• _PASSAGE GIVEN_
Events, Pub/Sub and Systems Research Challenges at Google

These are notes taken by Michael Olson and Fredrik Heintz (Michael had the most detailed notes so I (Fredrik) just added a few extra comments).

Q: One of the challenges with event processing is efficiency. If you have one publisher publishing a variety of stuff in one channel and it's forwarded on to ten subscribers and they all want the same filter applied, does that filter get applied at the last broker in the chain or pushed back to the source?

A: Pushed back to the source. A logical OR is performed on the filters. There is a limit on the total length of the expression that will be sent upstream. Anything longer is sent downstream.

Q: Can you tell us more about the topology of the brokers.

A: The first level of the broker topology is always the cluster. The clients, publishers or subscribers, first connect within the cluster. Networking is great inside a cluster, so we don't want to have conections across cluster boundaries because they traverse additional network gear. The level of connectivity depend on what the cluster topology is. If I'm a publisher in cluster A, and I have cluster B nearby, with subscribers in that cluster, and a cluster C closer to B than A, then I have a connection from A to B and then the route would compute that B is closer to C, so there is a leg from B to C. There would also be a link from A to C directly for redundancy. In a larger graph, redundancy can be achieved without the direct link.

Q: So this isn't a tree, but a mesh on which you do routing.

A: Not really, but it depends on the underlying network topology. The same physical link shouldn't carry the same message twice. At least two path disjoint trees must be formed. The routing graph is based on network distance, which determines how links are added to the tree.

Q: Are routes predetermined?

A: Routing trees are calculated on the fly. If we have an origin A, and all these destinations that I have to reach, we pick the cheapest link that we can add to extend the diameter of the tree. Similar to shortest-path coverage.

Back in my space-suit.

Q: If the underlying network is totally connected do you send information to everyone?

A: Previously everyone could talk to everybody else. The problem is then that the same message is sent several times over the same network. This works for LANs but not that well for scarce network links.

Q: How do you define the costs of links?

A: It's rather simplistic; within a cluster, the cost is 1. With every additional layer in the network hierarchy, it's an order of magnitude higher (1, 10, 100). For each layer, you get an order of magnitude more machines, but not an order of magnitude more network bandwidth.

• _DATA EXCERPT_
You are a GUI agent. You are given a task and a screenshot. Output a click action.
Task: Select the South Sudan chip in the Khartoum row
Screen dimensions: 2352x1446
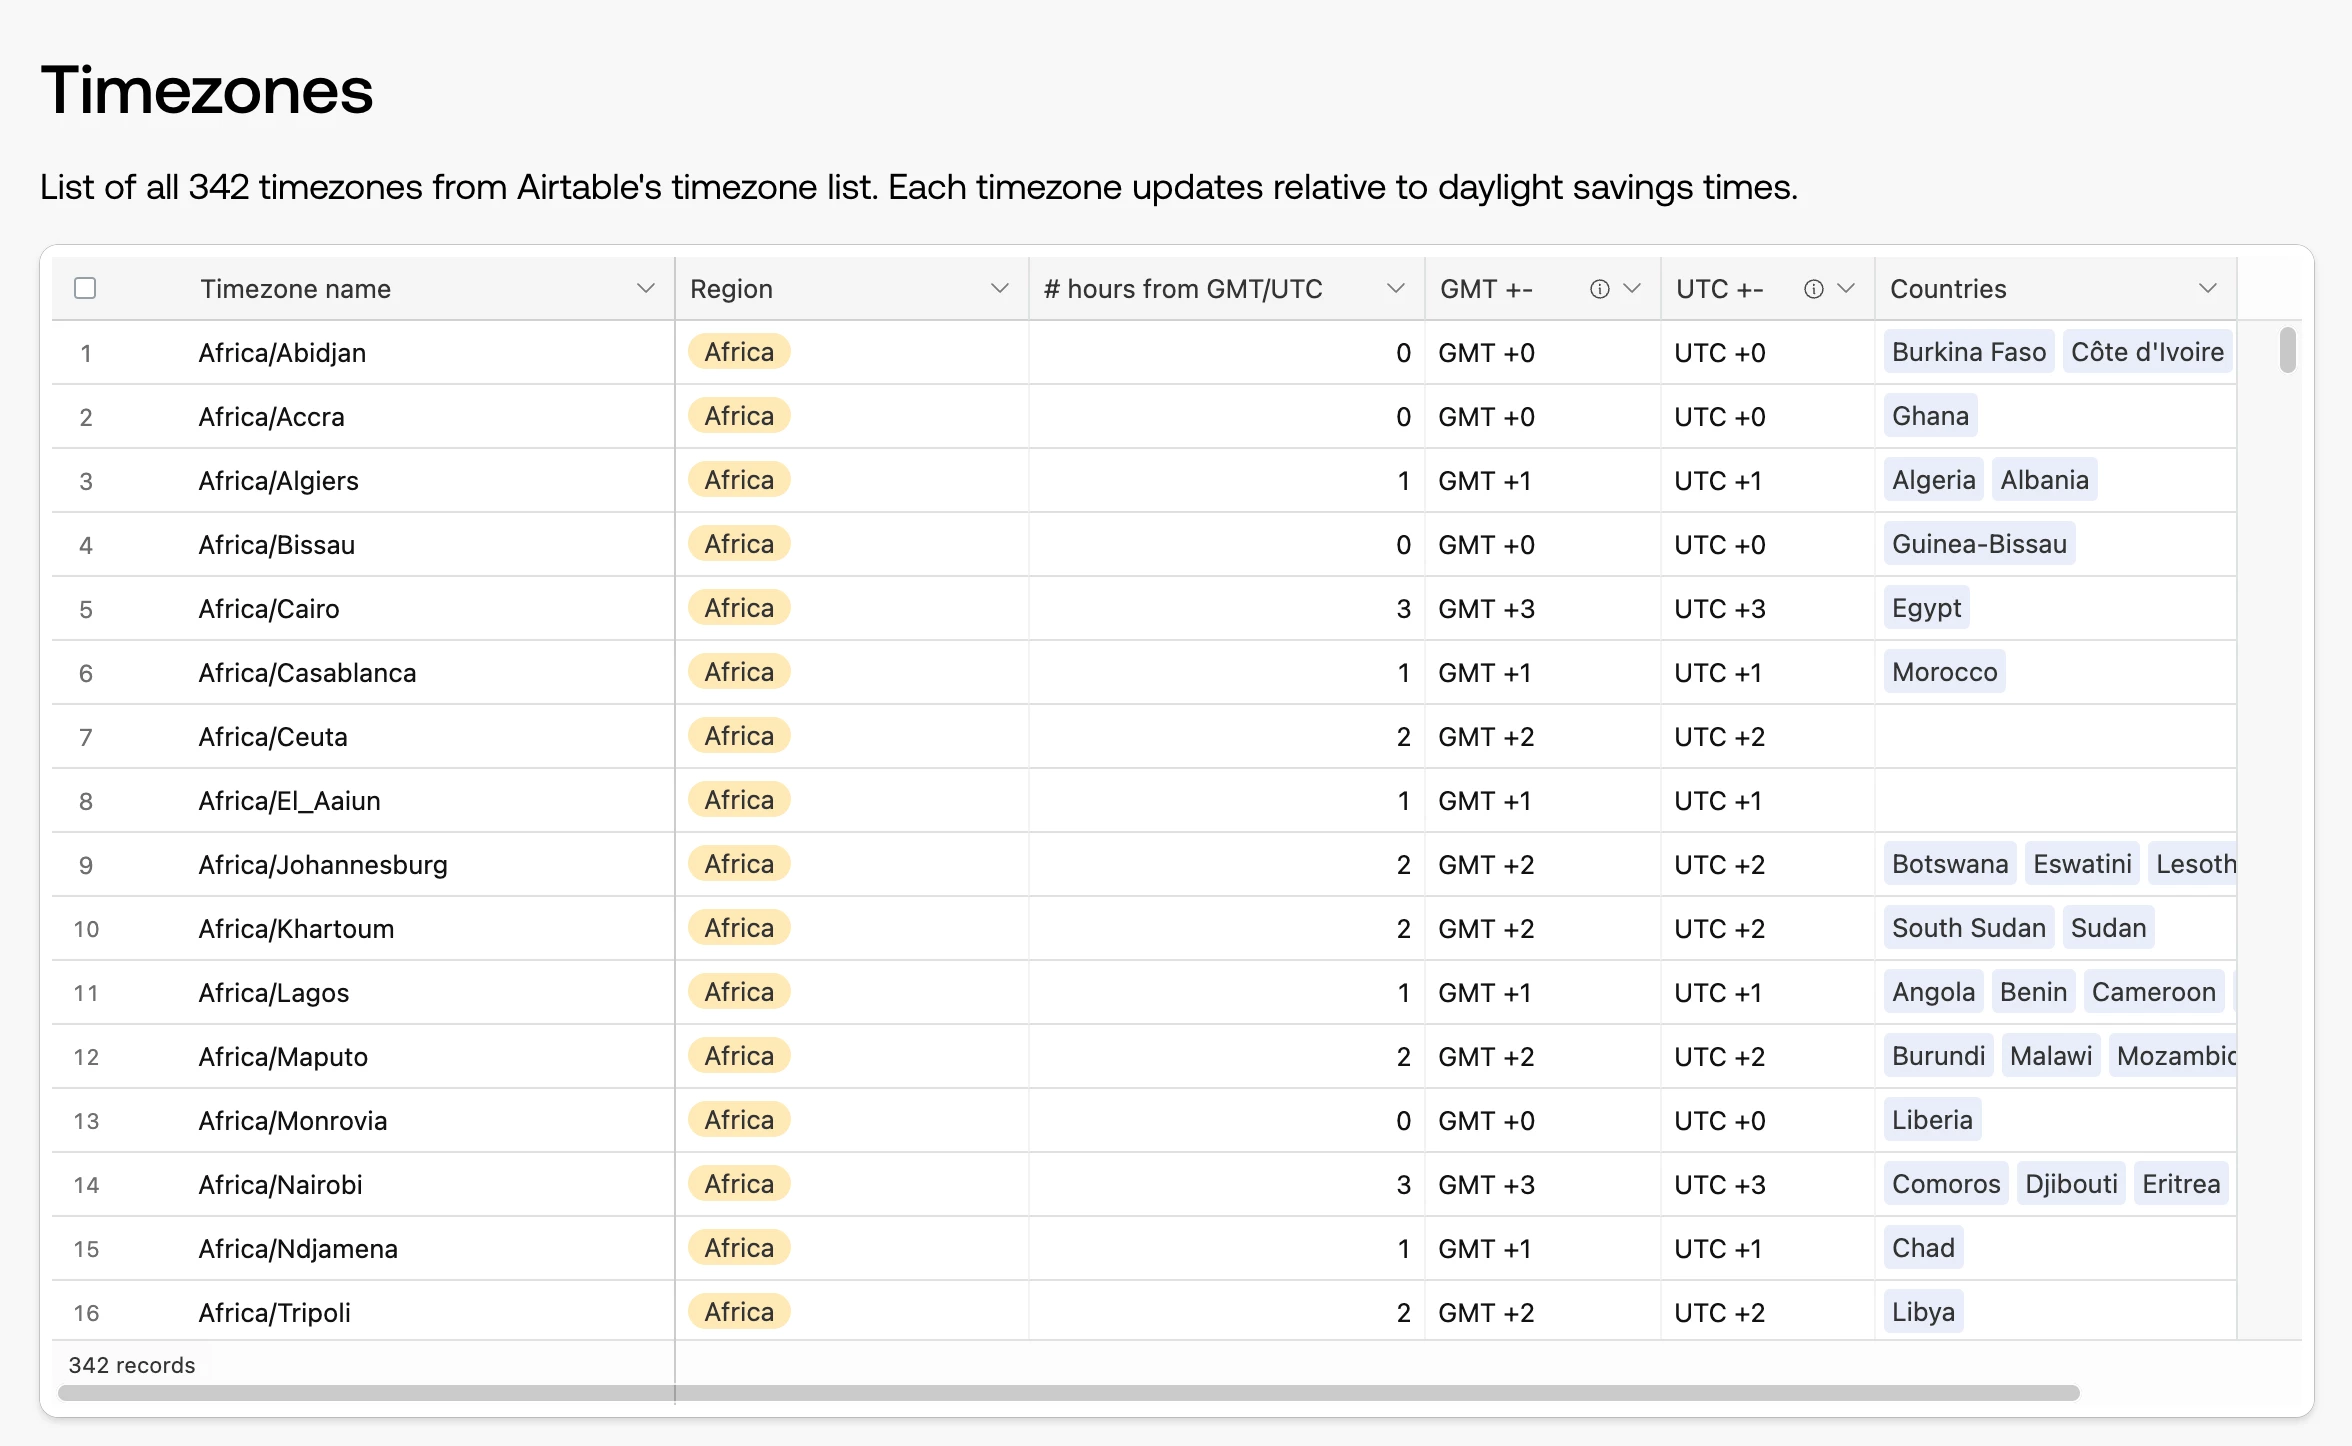pos(1968,928)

• _STATED GOAL_
According to the notes on pub/sub at Google, what is the cost of a link within a cluster?

• _ANSWER BELOW_
A link within a cluster has a cost of 1.